-- START TEXT SEGMENT --

Photo courtesy of Artsboston; photo was grabbed from the Poet’s Theatre FB page.  A picture of the cast at the reading with Mr. Scanlan in the front.

A celebration in honor of the revival of The Poet’s Theatre and the centennial of the Author’s birth.

Presented by The Poet’s Theatre
By Dylan Thomas
Directed by Bob Scanlan

Sanders Theatre, Memorial Hall
Harvard University
Sunday, Sept. 14, 2014 @ 7pm ONLY
Poet’s Theatre on Facebook

Review by Kitty Drexel

“…the idea that I write a piece, a play, an impression for voices, an entertainment out of the town I live in, and to write it simply and warmly and comically, with lots of movement and varieties of moods, so that, at many levels, through sight and speech, description and dialogue, evocation and parody, you come to know the town as an inhabitant of it.”

-- END TEXT SEGMENT --

**GIVEN INSTRUCTION A**
In the theater review, who directed the production?

-- START DATA FOR PROCESSING --

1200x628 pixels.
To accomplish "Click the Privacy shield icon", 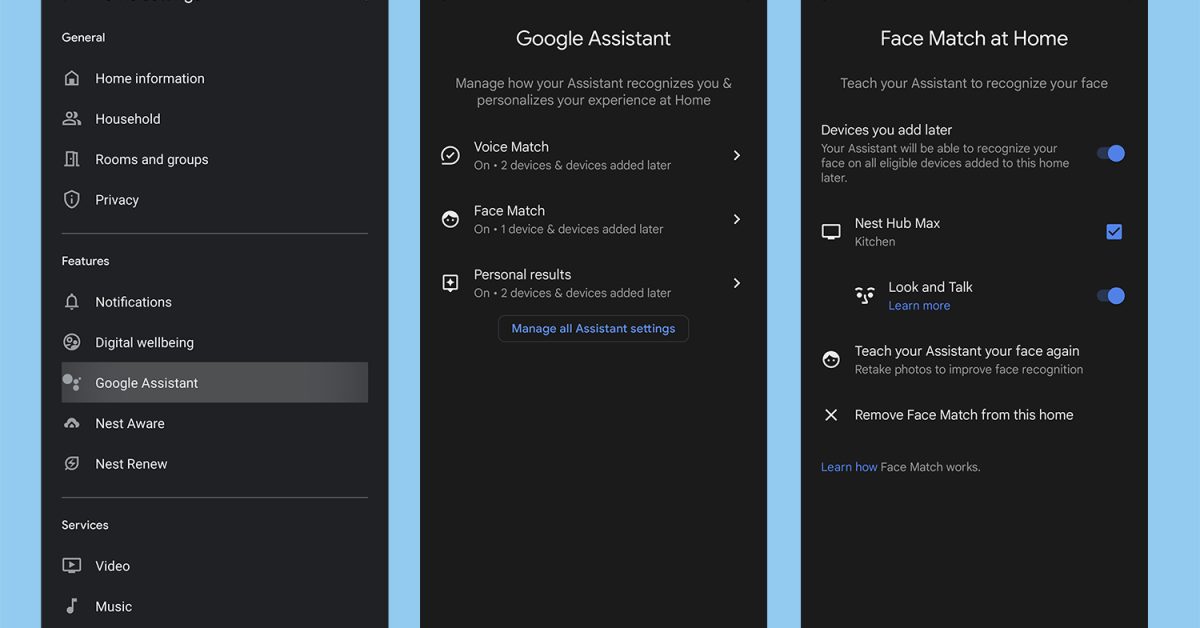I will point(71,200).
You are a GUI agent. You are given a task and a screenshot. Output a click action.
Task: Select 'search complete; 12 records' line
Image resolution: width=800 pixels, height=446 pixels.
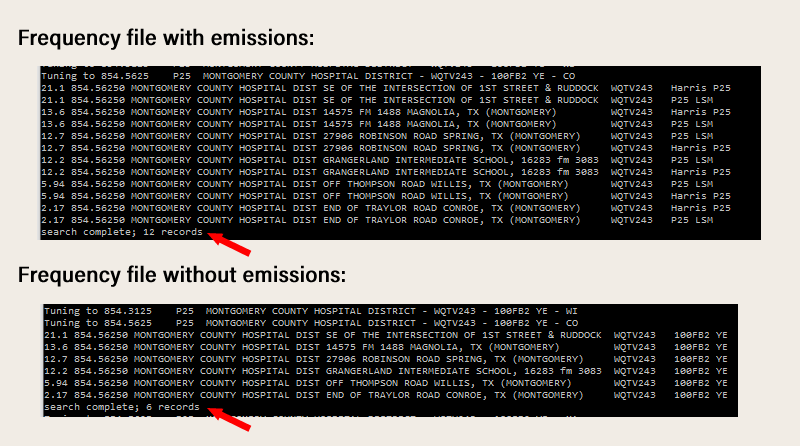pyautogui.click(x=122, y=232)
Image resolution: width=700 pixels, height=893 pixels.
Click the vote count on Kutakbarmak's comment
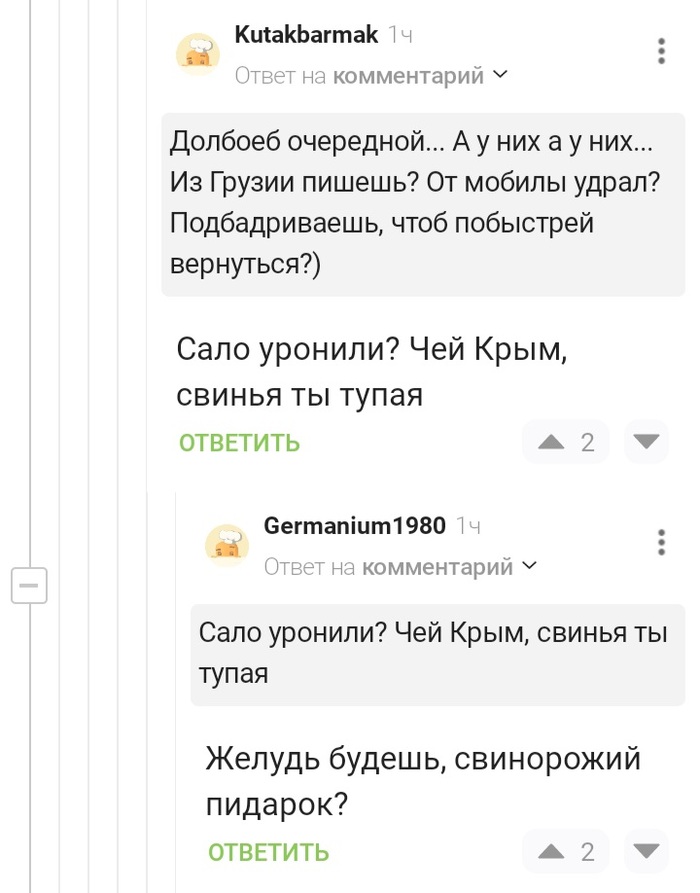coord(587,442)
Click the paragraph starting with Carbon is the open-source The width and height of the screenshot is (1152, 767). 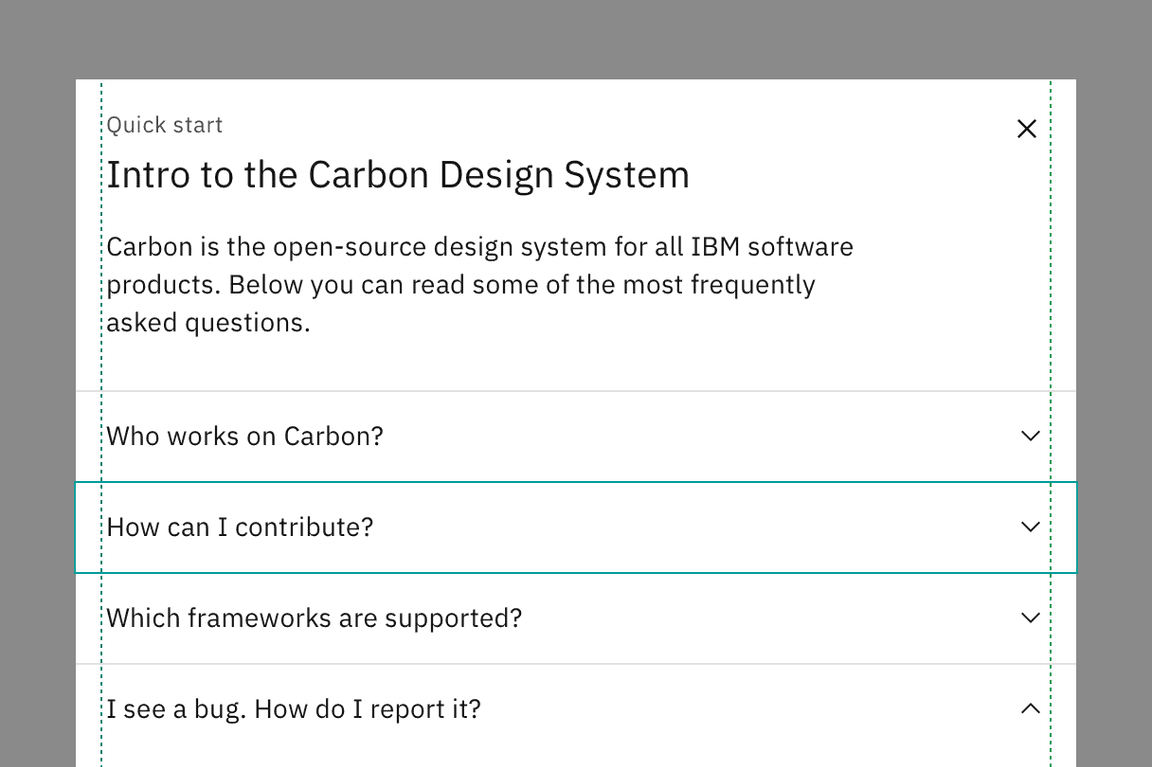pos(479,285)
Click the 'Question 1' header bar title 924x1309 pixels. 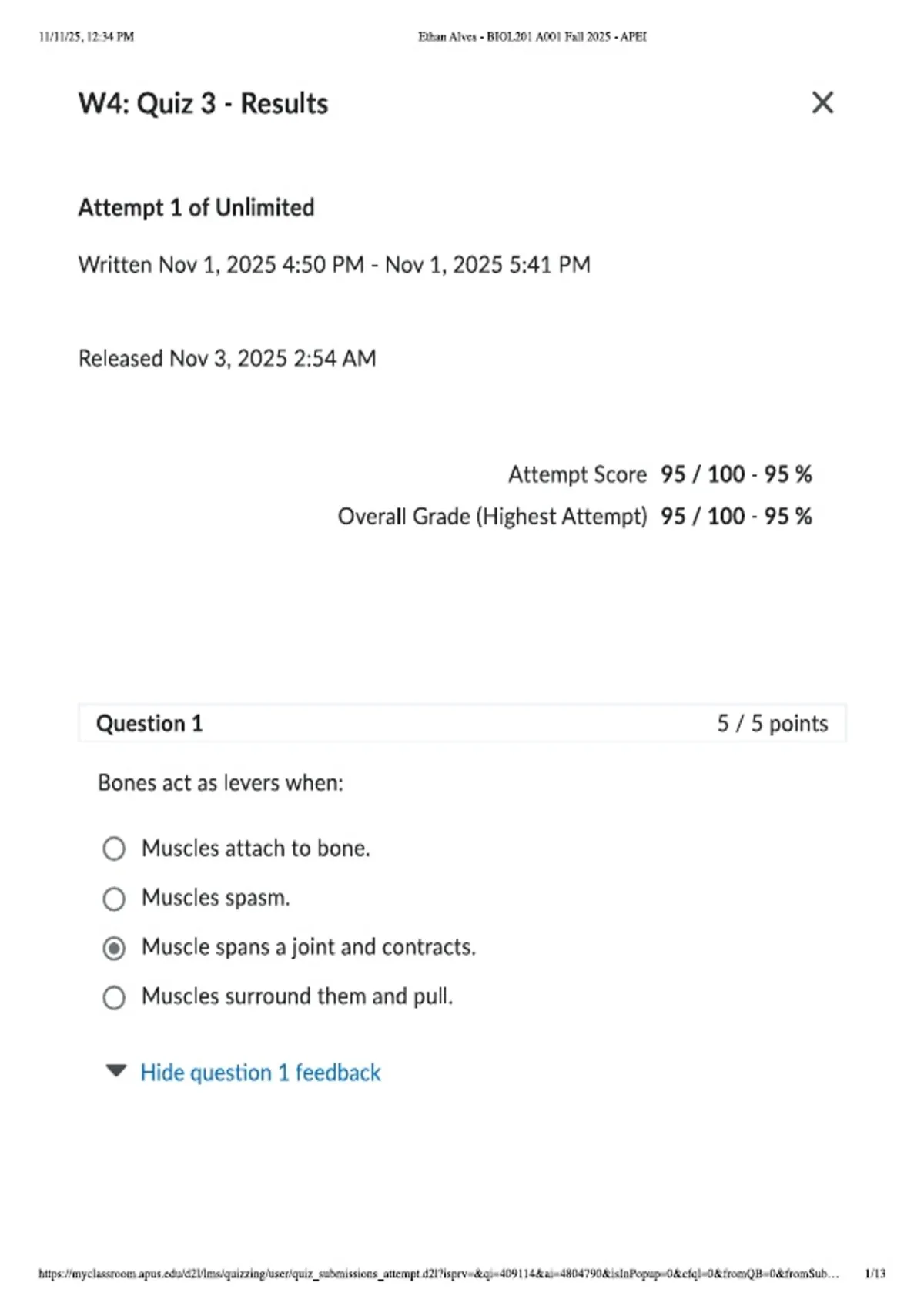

-- END DATA FOR PROCESSING --
-- START DATA FOR PROCESSING --

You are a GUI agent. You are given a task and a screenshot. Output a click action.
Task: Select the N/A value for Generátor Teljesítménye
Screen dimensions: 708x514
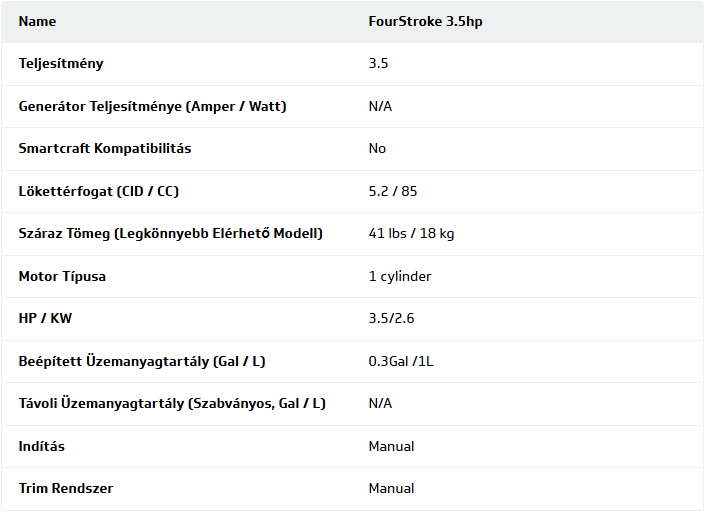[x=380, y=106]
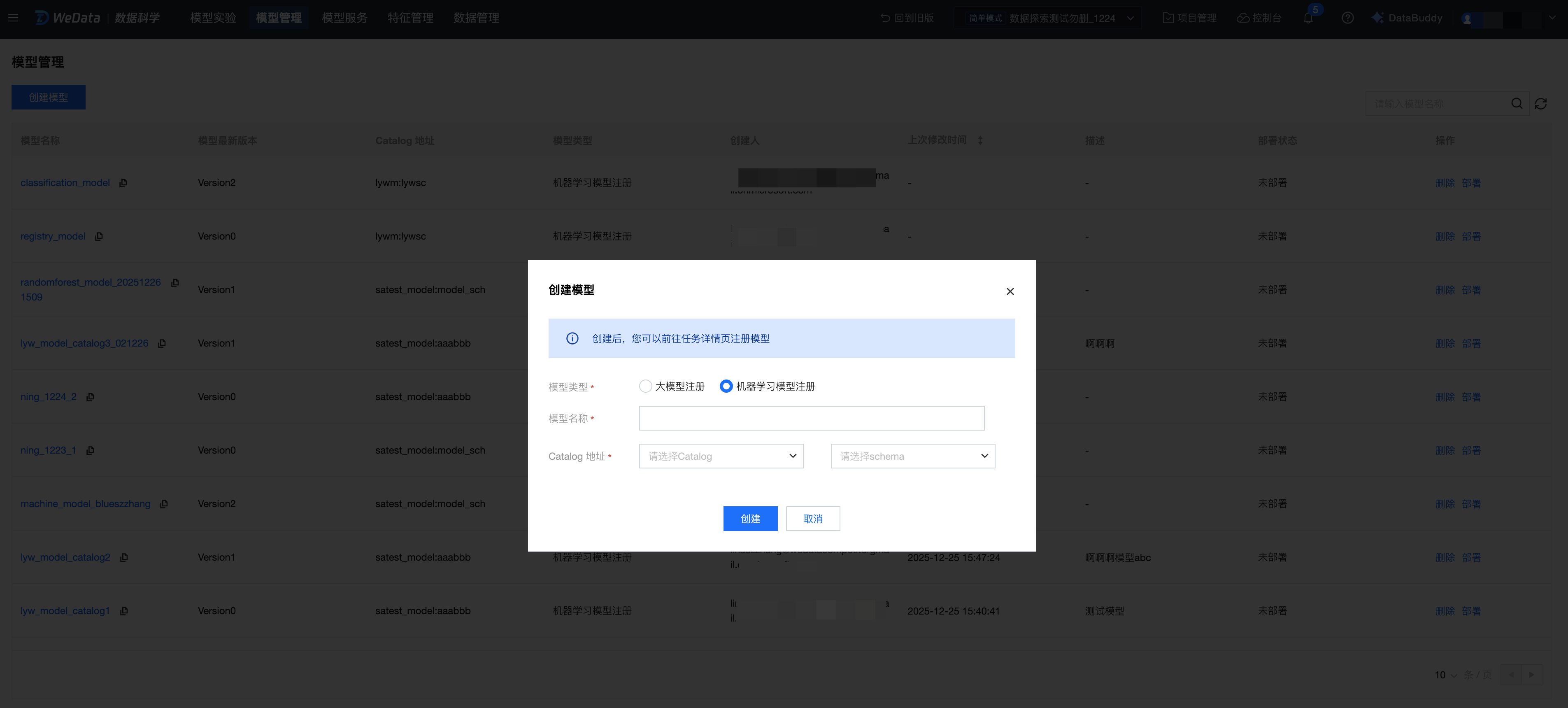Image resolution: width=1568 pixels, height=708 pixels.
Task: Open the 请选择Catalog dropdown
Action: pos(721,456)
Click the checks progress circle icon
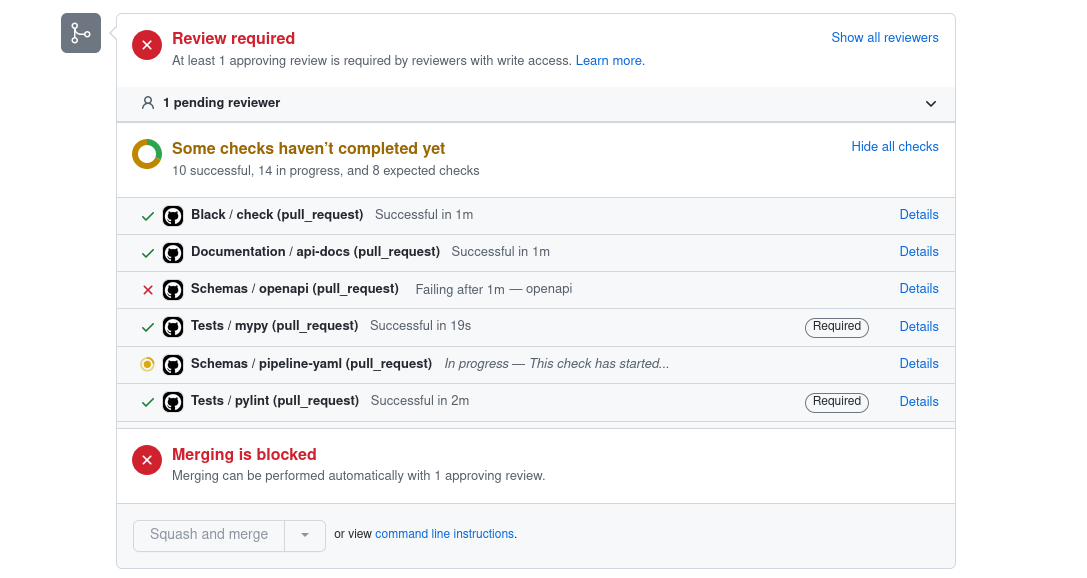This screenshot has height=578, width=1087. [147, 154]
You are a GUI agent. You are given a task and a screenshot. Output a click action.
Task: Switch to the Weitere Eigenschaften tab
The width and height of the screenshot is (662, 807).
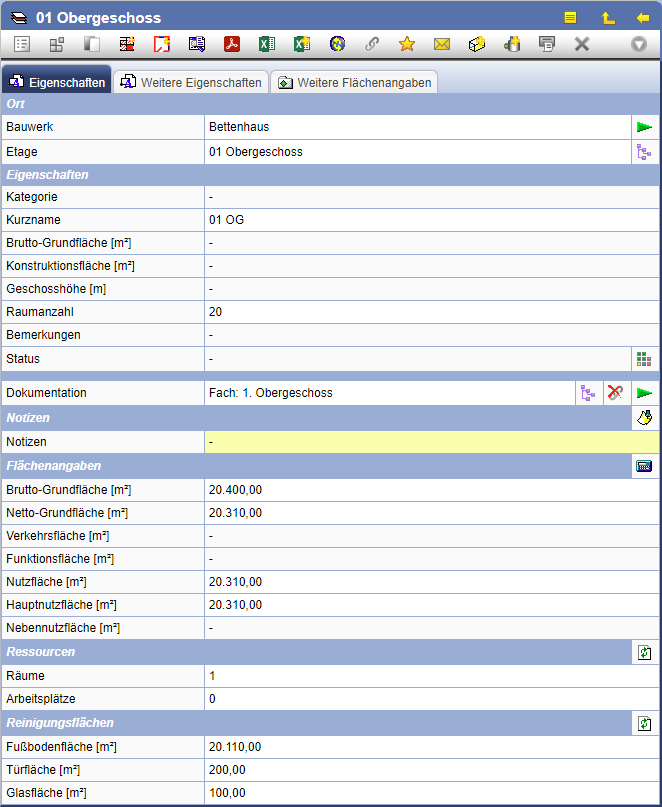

-- END DATA FOR PROCESSING --

**GIVEN INSTRUCTION B**
Copy out the lines of the records between the line holding "Click the checks progress circle icon" and the line holding "The width and height of the screenshot is (662, 807).", inclusive. Leave the pictures out.

**WORKED ANSWER A**
Bob Scanlan

**WORKED ANSWER B**
Click the checks progress circle icon
This screenshot has height=578, width=1087. [147, 154]
You are a GUI agent. You are given a task and a screenshot. Output a click action.
Task: Switch to the Weitere Eigenschaften tab
The width and height of the screenshot is (662, 807).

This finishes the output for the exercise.